O famoso Burgtheater era o espelho em que a sociedade se mirava.
Transbordava cultura em todas idades, era uma honra a qualquer vienense, entrar para o rol dos partícipes do teatro.
Naquela cidade, tudo aparentava cor ou música; a procissão do corpo de Deus, as paradas militares e a tradicional “banda do paço”. Além disso, a ambição de todo vienense era ter um bonito enterro, com muito aparato e acompanhamentos. Mesmo á morte, aquele feliz cidadão (ã), desejava oferecer um espetáculo para todos.
Aqueles tempos proporcionaram um clima de teatro mania, porque foram vividos com alegria, prazer e potência de vida.
Hoje, entrincheirados que estamos, nos resta pegar um desvio da próxima cepa de vírus, pois para atacá-lo com uma vacina no braço, precisamos esperar na fila.
O inimigo invisível, e minúsculo ser patético, busca sua reprodução e destruição do hospedeiro. Além disso é suicida, pois acaba matando o corpo que se adonou.

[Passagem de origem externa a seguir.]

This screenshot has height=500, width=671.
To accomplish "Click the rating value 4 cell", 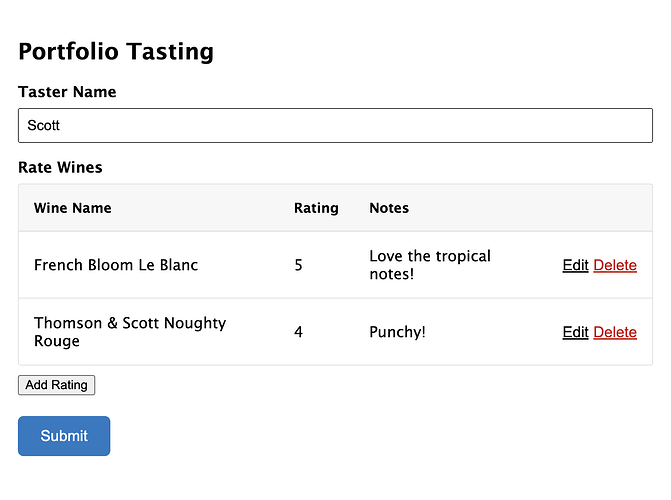I will [x=299, y=332].
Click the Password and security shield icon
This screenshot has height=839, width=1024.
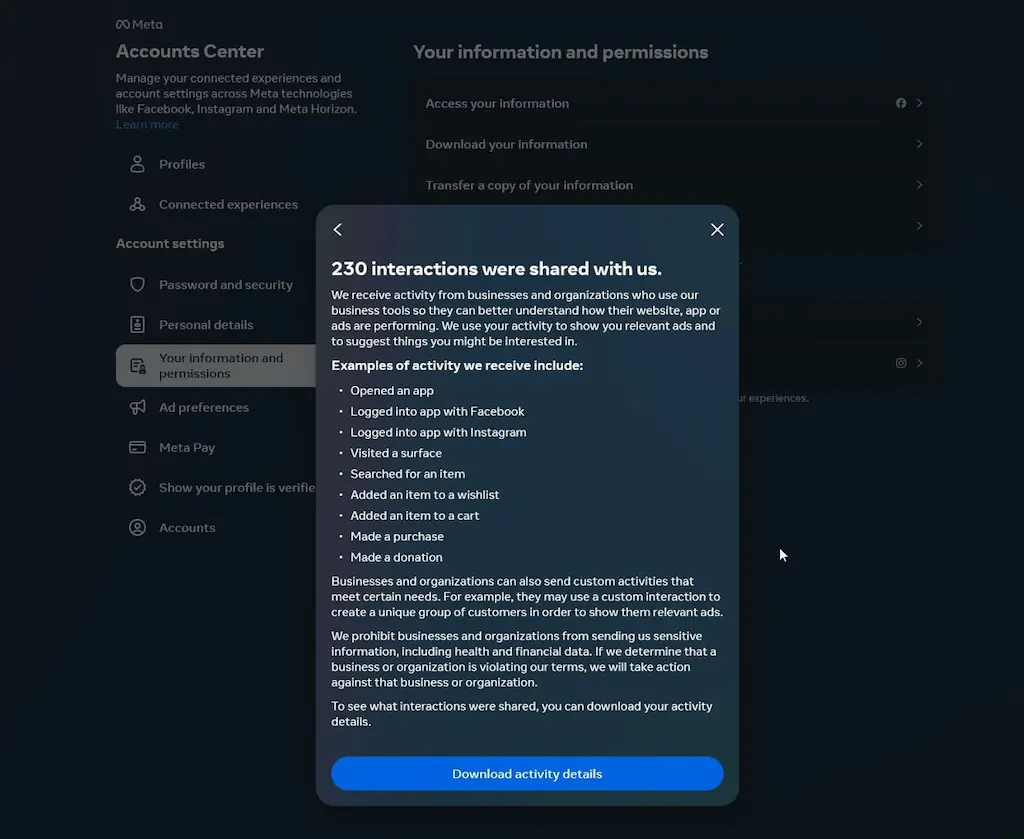click(138, 285)
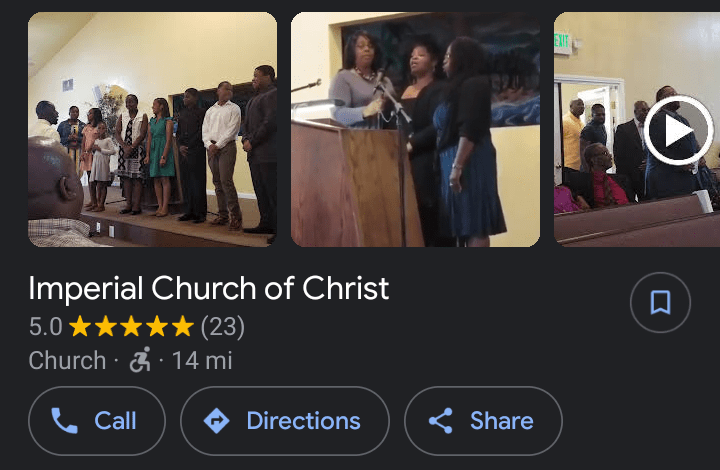This screenshot has width=720, height=470.
Task: Get Directions to the church
Action: point(285,421)
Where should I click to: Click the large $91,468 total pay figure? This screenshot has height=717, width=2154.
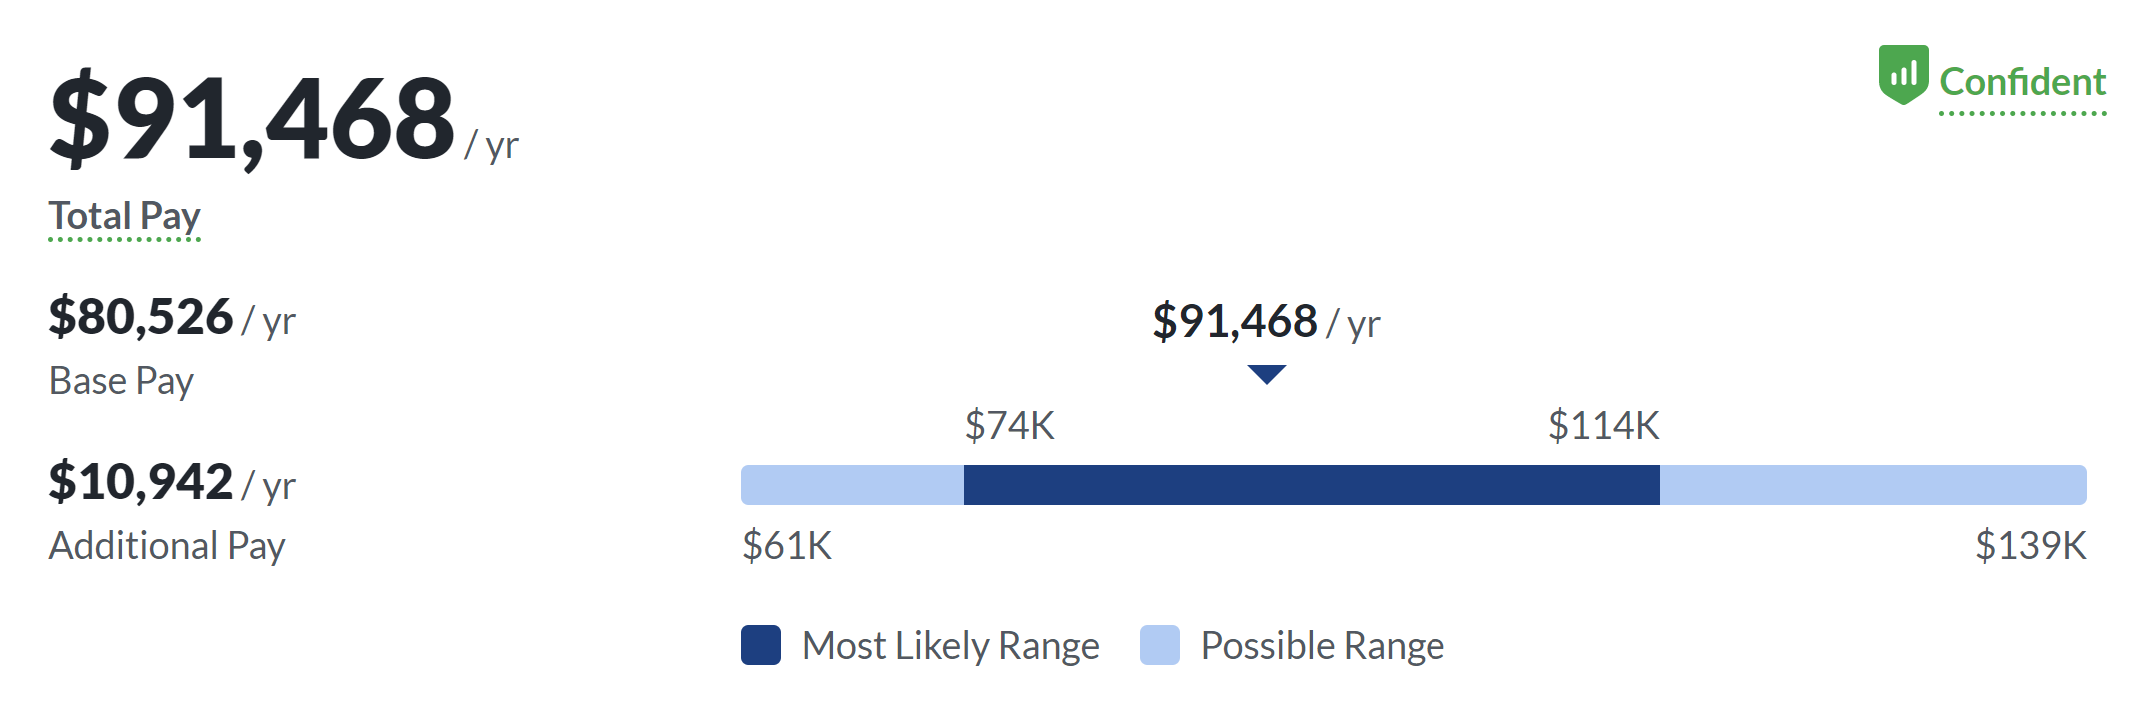(x=253, y=119)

Como podemos enfeitar nossa própria morte igual aos vienenses, se nosso viver é de um fugitivo da peste à solta?
Nada mais razoável esperarmos a destruição da Covid-19, antes de iniciarmos novos caminhos.

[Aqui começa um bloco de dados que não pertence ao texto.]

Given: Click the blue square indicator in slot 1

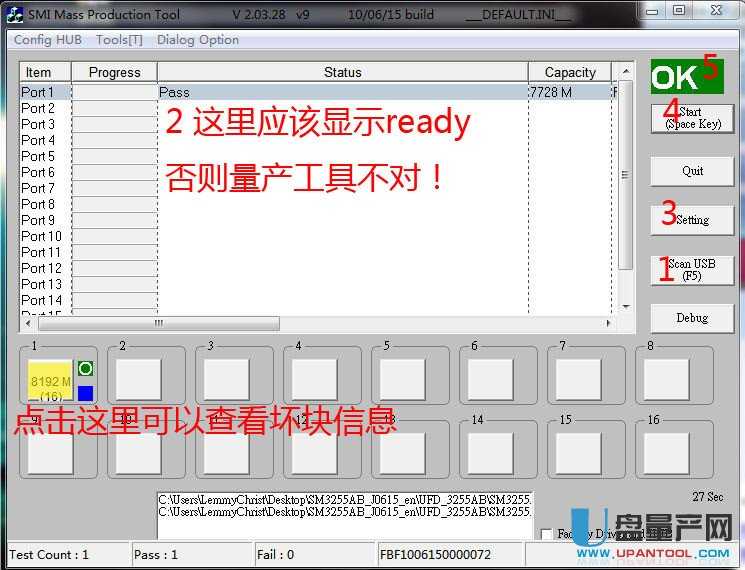Looking at the screenshot, I should [x=85, y=393].
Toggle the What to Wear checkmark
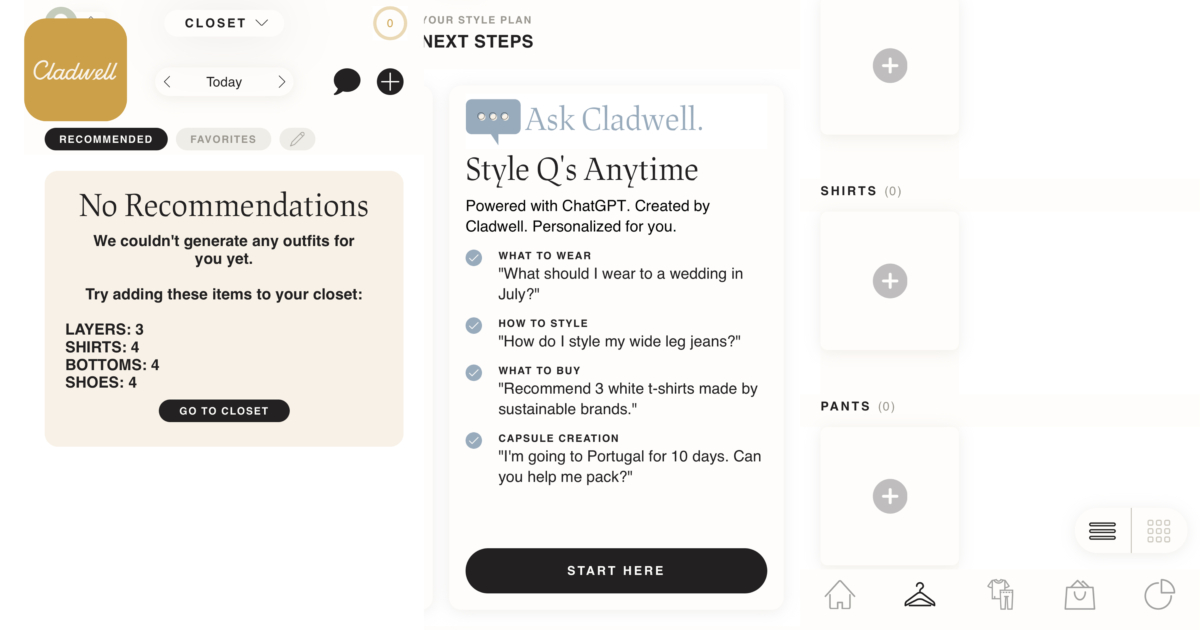The height and width of the screenshot is (630, 1200). [x=474, y=258]

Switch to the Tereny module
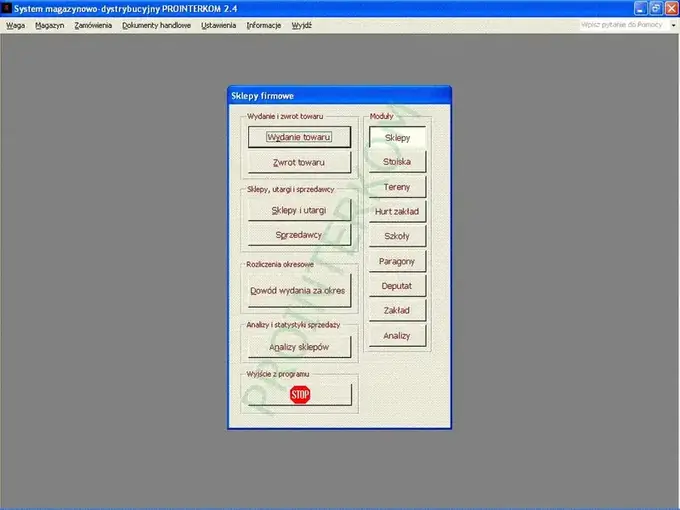(397, 187)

Os profissionais da área da saúde, imploram pela quarentena em seus depoimentos lamentosos. Demonstram a dor nos olhos de quem se dispõe a contar o que viu no front da pandemia.
Em 2020, utilizamos a palavra “quarentena” milhares de vezes, para lembrar ao amigo, que deve se recolher a seus aposentos, se estiver, ou não, carregando consigo a peste.
Porém, na religião católica, essa mesma quarentena é um período de espera até a Páscoa, quando é celebrada a ressurreição de Jesus, que é um momento de festa e alegria.
Diferente da atual que nos leva ao triste isolamento, parecendo uma fuga social.
Em Portugal, fugir pode ser escrito através da expressão linguística “Dar às de Vila Diogo”. Criada em torno de 1220, no reinado de Fernando III de Castela (Espanha), em definição aos judeus que se escondiam no vilarejo de Vila Diogo, fugidos do ataque antissemita.
Fácil proferir essa expressão hoje, e escolher alguém para apontar como fujão.
Há diversas desculpas em não querer assumir uma campanha séria de ataque a um vírus. Porque não implementar de uma vez um plano de vacinação à altura do Brasil, ao invés de mirar somente na campanha eleitoral?
Investir em saúde sempre deu voto aos políticos. Dessa vez poderia ao menos disfarçar a preocupação, vacinando em massa o país.
Como escreveu Nelson Rodrigues, em seu livro publicado no ano de 1992, essa é “A vida como ela é”, com suas dores e amores.
No ritmo que vivemos, nos parece que tantas dores não permitirão espaço para uma vida digna.
Tentaram atenuar a pandemia com os comprimidos fake, porém, a morte decretou a falência dessa ideia, e o distanciamento da ciência, completou a incompetência desse governo.
Por vezes, nos dá vontade de “Dar às de Vila Diogo” do Brasil.
Se não for possível, façamos a quarentena.
*Raul Tartarotti é engenheiro biomédico e cronista.